Like-for-like sales at PizzaExpress fell a disappointing 1.3% for the UK and Ireland in the year ending June 26, the company announced yesterday.
PizzaExpress management claims the dip is due to a broader slow down in the casual dining market, but could it just be that their brand is losing its way? Two years ago, it was sold to Beijing-based Hony Capital for about £900m, having long been part of the Cinven-backed Gondola Group.
This year’s Harden’s survey results have not been far from vintage ones for PizzaExpress. The ratings we are soon to publish in the 2017 guides for this Gold Standard chain for the British middle classes are the lowest ever.
Most striking is the increasingly soulless impression given by their famously jolly branches. Ambience is often a spill-over from service. Service is driven by management. And management take their priorities from their investors. Investor-priority currently is international expansion and home delivery, which contributed to a 14.1% rise in turnover.
PizzaExpress has been a marvel of reinvention for half a century now. Whether it will see in its Diamond Jubilee as successfully as its Silver and Golden celebrations seems dubious at present.
Draft review of PizzaExpress for Harden’s 2017 guides, to be published in October (London) and November (UK) respectively.

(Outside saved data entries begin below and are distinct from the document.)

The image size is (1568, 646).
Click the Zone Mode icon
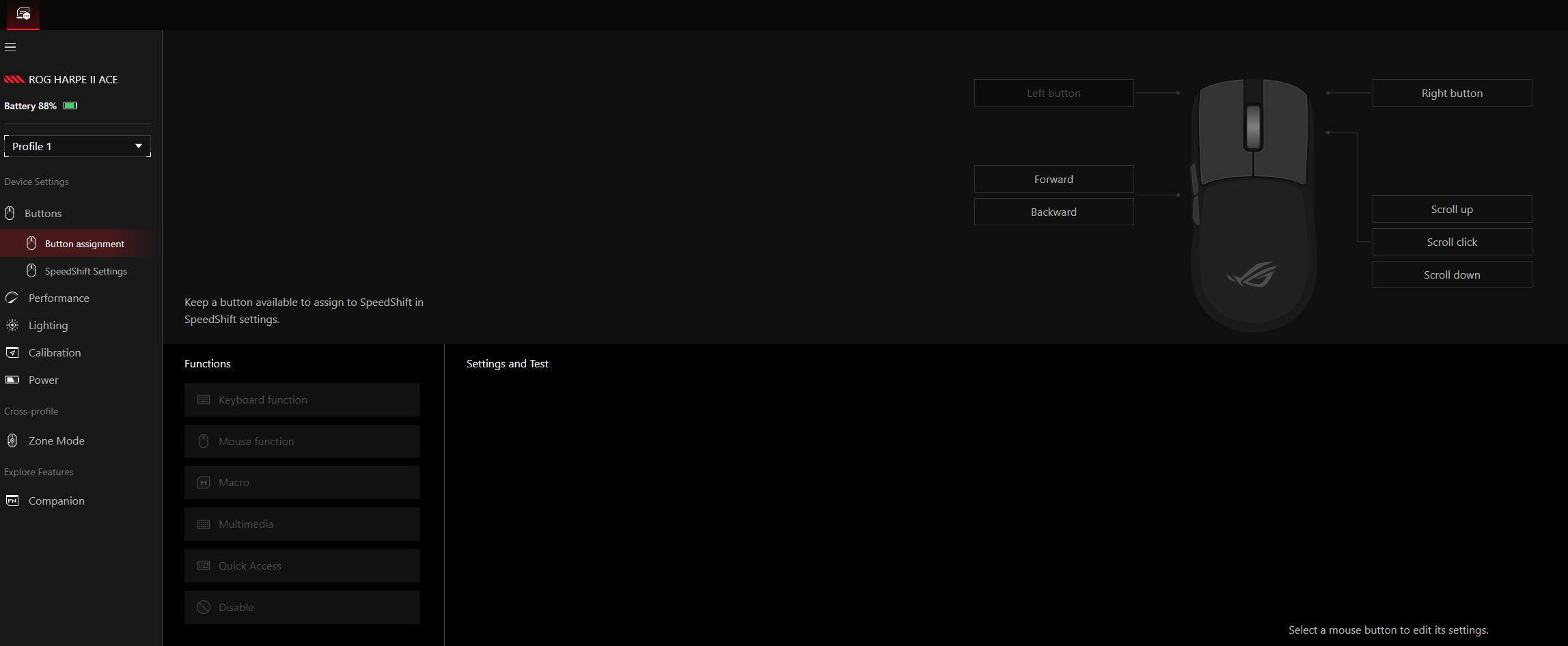pos(12,441)
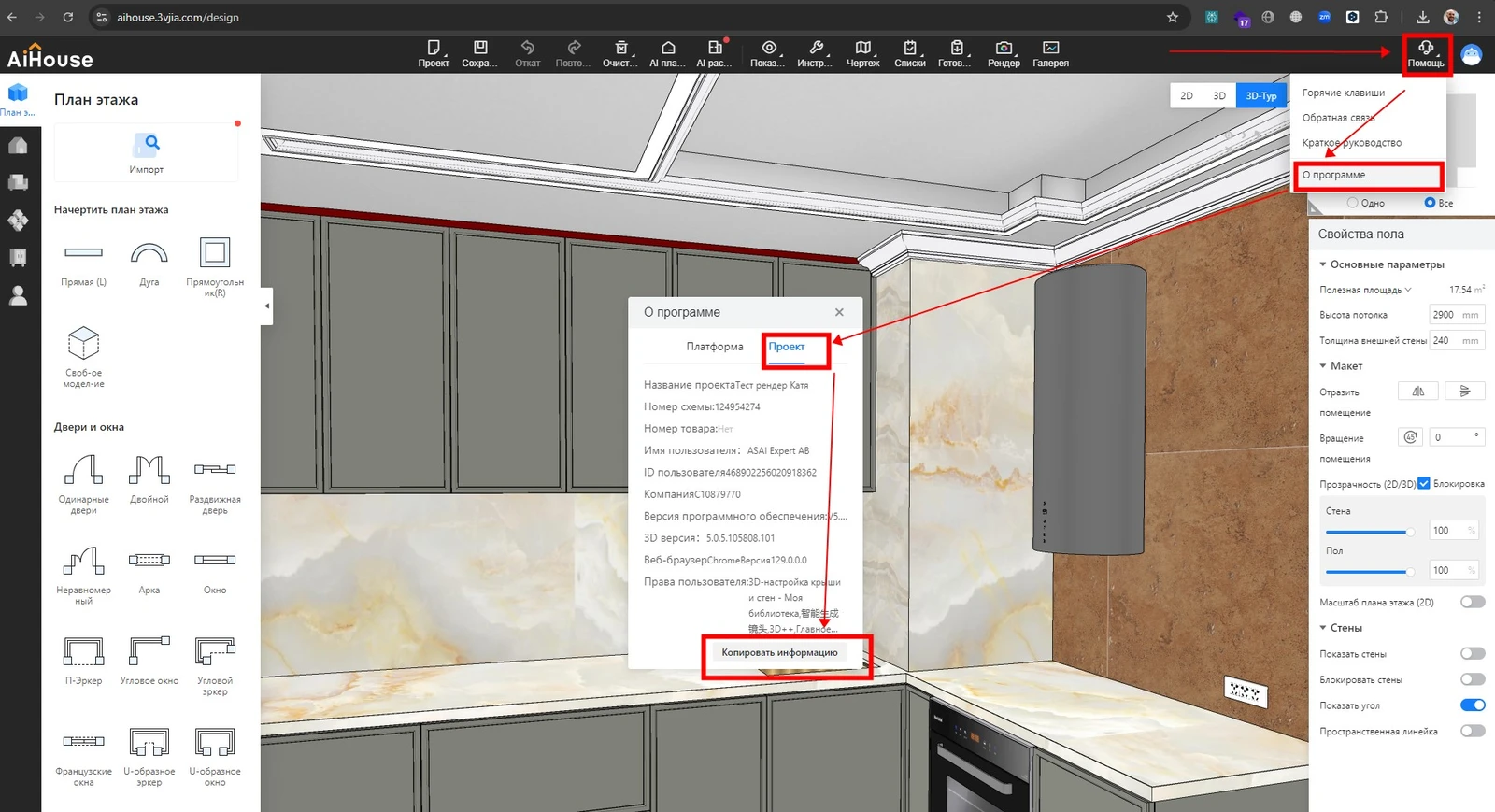Image resolution: width=1495 pixels, height=812 pixels.
Task: Toggle the Показать стены switch
Action: click(1472, 654)
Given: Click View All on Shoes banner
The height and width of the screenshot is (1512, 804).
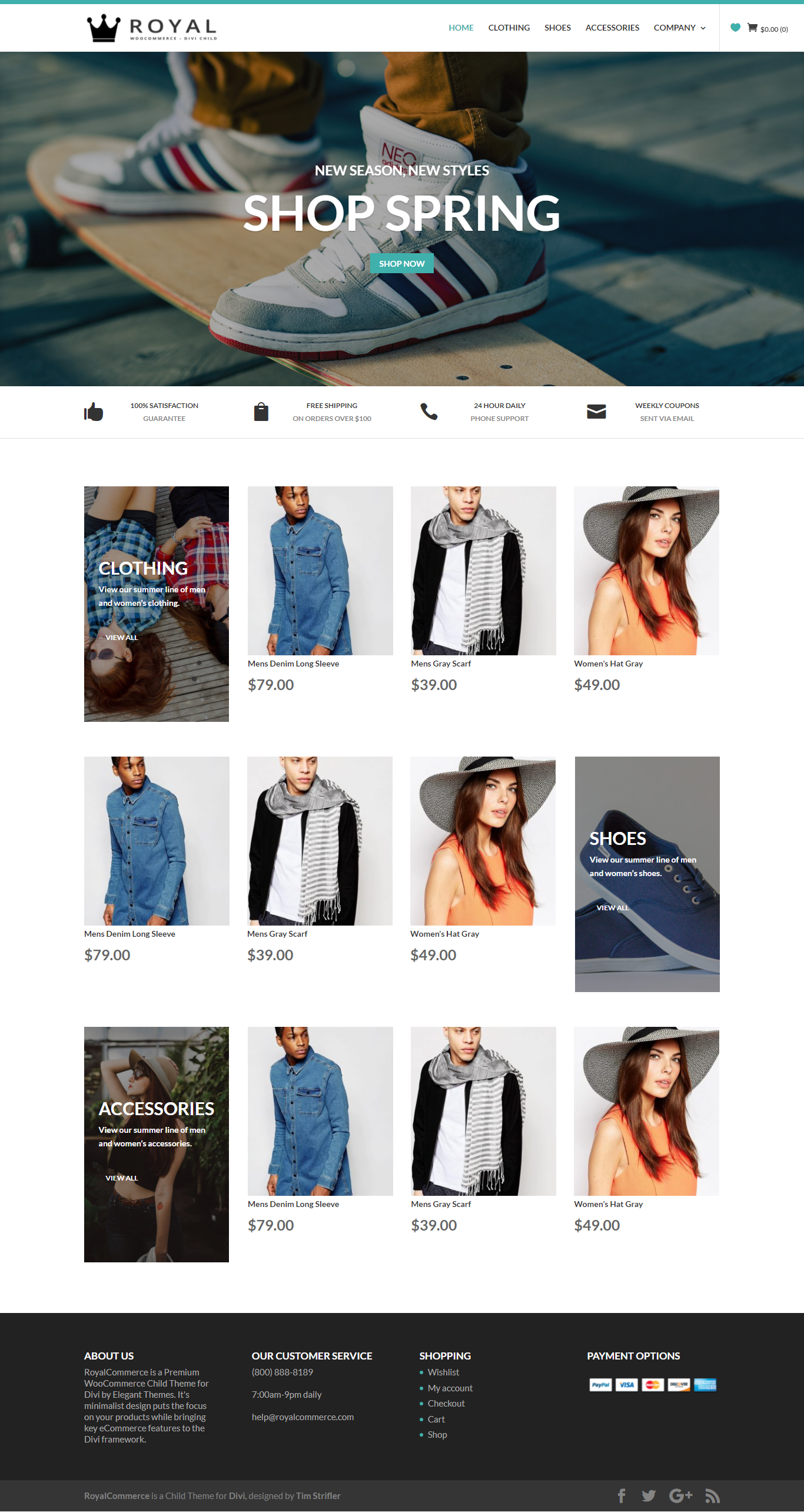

“All outlets deliver great food and a cheery ambience” – for the 26 years we’ve produced this guide, that’s been the most common view on this “amazingly consistent” 50-year-old, chain, also renowned as “a great place for kids” (“basically a creche serving OK food!”). All that seems to be changing since Hony Capital took over though? Critics have found it feeling more “money driven” of late, and the ambience rating in two short years has cratered.